Santa Ana also boasts a diverse array of neighbors and visitors, including lifelong birders, people whose heritage is in migrant farm working, and DREAMers who were brought to the United States as children. They all see the refuge, which would be one of the first sites of President Trump’s proposed border wall, as special, says Loggins. As a regional network manager for Audubon in New Mexico and Texas, Loggins is now working on a campaign to stop the wall from slicing through this sensitive environmental sanctuary. “The wall would be a symbol of divisiveness in a place that brings a lot of different people together,” Loggins says.

To combat the wall, Loggins is building a coalition of people who live on the borderlands, involving environmental justice groups, indigenous groups, farm workers, and DREAMers at every step. “We want to make sure they know that Audubon supports them in this fight, even if it’s not directly focused on birds,” Loggins says. “My goal is to recruit people one by one.” Her projects in New Mexico take a similar tack, working with farmers and ranchers to preserve tributaries on the Rio Grande. 

As a young black woman working in conservation, Loggins has always centered diversity in her work. “When I joined Audubon California, I felt immediately welcomed and supported, but also very aware of my blackness,” Loggins says of her first Audubon job. “I had no naivety about being the only one.” At that office, she later won a grant to lead a series of workshops on equity and inclusion. 

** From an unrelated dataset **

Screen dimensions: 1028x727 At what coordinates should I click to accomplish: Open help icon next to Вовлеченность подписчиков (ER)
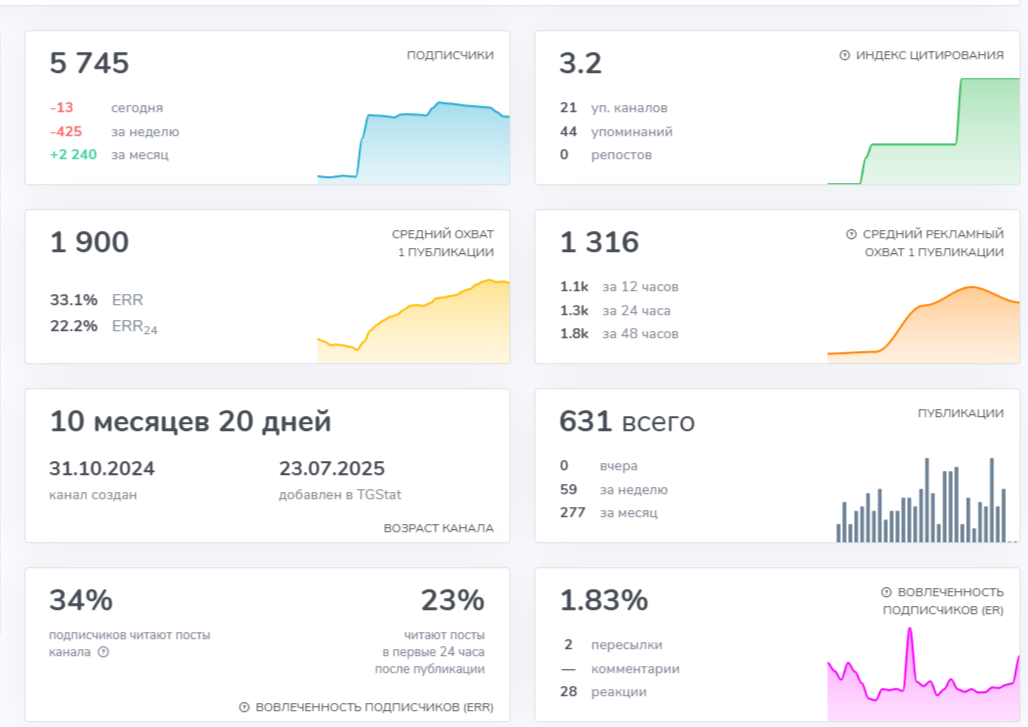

She’s also starting these conversations with local Audubon chapters, paving the way for more conservationists of color to do field work alongside volunteers who tend to be older white men. “We’re trying to make these discussions go beyond ‘This is what a microaggression is’ and more of ‘This is how to be human and work in a positive and empowering way across these differences without erasing these differences.’”

For all that she does for them, Desiree Loggins wasn't always interested in birds. She fell in love with native plants and grasses while going to school in Santa Cruz. Later, at Audubon California, she'd join her colleagues in watching Sandhill Cranes soar over wetlands in the Central Valley that they fought to preserve, under a purpling twilight sky. “You’ve seen birds your whole life, but might not recognize how special they are until someone asks you to look at them,” she says.

In turn, Loggins passed along her newfound appreciation of birds to others. Her mother never paid much attention to the birds in the backyard trees of their home in northwestern Sacramento. Then Loggins pointed out a group of Cedar Waxwings in the branches one time. Now her mother watches for the birds and calls Loggins whenever she spies them.

Just as she asked her mother to recognize the beauty of a small brown bird with cherry-red wingtips, Loggins now asks the conservation movement, a historically homogenous group, to recognize the need for a diverse, inclusive organizing constituency. In her eyes, it starts with hiring people of color to meaningful roles and building relationships with local, marginalized communities. If her mother can fall in love with waxwings, Loggins is sure the conservation movement can fall in love with justice.